By re-reading three key narratives these lectures aim to help Unitarian Universalists in particular, and a wider liberal-humanist audience in general, rethink the lessons taught by the Bible. The goal in so doing is to offer an alternate religious-theological grammar and network of principles that better position liberal religionists to think and speak a more complex sense of injustice and justice.
Pinn is the Agnes Cullen Arnold Professor of Humanities and Professor of Religious Studies at Rice University. He has published several books advancing scholarship related to religion and culture and has lectured nationally and internationally on topics related to his intellectual interests in black religion, humanism, and religion and popular culture.
Job’s wife reveals an unexpected truth, and confronts us with a hard question: What are we willing to live (and die) for?
Respondent: Kim Hampton, Earlham School of Religion graduate, independent consultant, and researcher on the intersections of race, religion, and popular culture
When: Friday, May 7, 2021, 7:00 pm CDT
Where: Hosted on Zoom by First Unitarian Society of Minneapolis
The biblical character of Nimrod shows us the value of perpetual rebellion, a necessary virtue for our times.
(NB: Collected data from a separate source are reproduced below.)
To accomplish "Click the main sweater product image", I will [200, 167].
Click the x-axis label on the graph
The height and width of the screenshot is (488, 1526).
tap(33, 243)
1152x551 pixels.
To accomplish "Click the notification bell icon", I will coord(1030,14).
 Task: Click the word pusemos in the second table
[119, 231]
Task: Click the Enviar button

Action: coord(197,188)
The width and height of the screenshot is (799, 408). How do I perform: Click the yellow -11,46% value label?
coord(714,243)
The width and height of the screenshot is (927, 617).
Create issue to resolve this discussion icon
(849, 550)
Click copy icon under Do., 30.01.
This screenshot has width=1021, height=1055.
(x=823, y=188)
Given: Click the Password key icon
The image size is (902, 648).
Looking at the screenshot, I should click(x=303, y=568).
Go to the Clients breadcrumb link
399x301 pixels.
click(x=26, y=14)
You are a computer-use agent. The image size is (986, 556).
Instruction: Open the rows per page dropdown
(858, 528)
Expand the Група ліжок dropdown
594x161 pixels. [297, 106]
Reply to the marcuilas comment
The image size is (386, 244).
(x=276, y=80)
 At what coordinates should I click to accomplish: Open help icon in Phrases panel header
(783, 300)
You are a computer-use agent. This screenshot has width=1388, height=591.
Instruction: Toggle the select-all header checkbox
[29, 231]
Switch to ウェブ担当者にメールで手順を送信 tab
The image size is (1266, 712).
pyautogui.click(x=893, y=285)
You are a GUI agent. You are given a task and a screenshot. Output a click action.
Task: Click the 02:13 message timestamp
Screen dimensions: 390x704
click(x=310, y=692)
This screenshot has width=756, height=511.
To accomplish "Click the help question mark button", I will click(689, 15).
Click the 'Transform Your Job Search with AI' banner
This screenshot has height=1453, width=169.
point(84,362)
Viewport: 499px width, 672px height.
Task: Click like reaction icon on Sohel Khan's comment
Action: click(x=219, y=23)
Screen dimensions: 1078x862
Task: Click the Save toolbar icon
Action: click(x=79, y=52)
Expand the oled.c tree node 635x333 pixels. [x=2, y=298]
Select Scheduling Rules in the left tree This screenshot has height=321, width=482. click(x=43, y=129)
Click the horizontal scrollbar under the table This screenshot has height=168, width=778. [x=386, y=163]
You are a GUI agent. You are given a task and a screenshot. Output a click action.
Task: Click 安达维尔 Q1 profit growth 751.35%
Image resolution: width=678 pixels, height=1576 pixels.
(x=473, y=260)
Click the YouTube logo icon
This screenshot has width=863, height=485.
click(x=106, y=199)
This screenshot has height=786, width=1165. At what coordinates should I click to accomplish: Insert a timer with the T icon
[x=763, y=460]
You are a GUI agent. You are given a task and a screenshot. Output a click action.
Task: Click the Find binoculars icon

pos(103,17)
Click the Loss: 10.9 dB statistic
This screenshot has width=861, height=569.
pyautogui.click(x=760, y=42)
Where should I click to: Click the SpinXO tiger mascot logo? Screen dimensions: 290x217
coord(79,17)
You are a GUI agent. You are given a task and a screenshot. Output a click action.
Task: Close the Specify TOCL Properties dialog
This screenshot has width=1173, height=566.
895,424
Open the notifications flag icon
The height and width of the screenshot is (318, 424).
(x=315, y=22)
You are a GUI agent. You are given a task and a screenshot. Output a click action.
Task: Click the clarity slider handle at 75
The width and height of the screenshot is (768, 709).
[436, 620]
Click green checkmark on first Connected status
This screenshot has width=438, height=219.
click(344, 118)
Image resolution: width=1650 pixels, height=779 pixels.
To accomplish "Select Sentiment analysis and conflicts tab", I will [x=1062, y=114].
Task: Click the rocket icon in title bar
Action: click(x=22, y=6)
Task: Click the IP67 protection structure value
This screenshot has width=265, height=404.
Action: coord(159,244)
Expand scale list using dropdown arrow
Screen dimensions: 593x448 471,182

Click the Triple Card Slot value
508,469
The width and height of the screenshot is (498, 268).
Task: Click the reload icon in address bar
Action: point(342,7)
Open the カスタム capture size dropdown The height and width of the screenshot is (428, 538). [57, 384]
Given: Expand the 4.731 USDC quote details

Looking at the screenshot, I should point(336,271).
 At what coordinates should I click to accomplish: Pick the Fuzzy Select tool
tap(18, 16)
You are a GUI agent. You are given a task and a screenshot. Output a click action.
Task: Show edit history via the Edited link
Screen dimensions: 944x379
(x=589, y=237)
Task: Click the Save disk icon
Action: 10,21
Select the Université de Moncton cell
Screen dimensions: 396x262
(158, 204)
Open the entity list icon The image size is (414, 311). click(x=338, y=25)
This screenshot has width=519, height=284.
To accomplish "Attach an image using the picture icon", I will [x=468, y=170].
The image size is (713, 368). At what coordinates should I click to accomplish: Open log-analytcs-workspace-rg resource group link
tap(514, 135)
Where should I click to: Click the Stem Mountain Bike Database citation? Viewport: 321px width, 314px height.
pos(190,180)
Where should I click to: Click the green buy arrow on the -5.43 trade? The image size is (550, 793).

Respondent: Rev. Marlin Lavanhar, Senior Minister, All Souls Unitarian Church, Tulsa, Oklahoma
When: Friday, May 14, 2021, 7:00 pm EDT
Where: Hosted on Zoom by First Church in Boston
There are characters we love to hate. Judas is one of them. But from another angle he is also a person with a deep and contradictory commitment to political transformation.
Respondent: Mark Hicks, PhD, Angus MacLean Professor of Religious Education, Meadville Lombard Theological School, Chicago, Illinois
When: Friday, May 21, 2021, 7:00 pm CDT
Where: First Unitarian Universalist Church of Houston
These lectures are offered free of charge.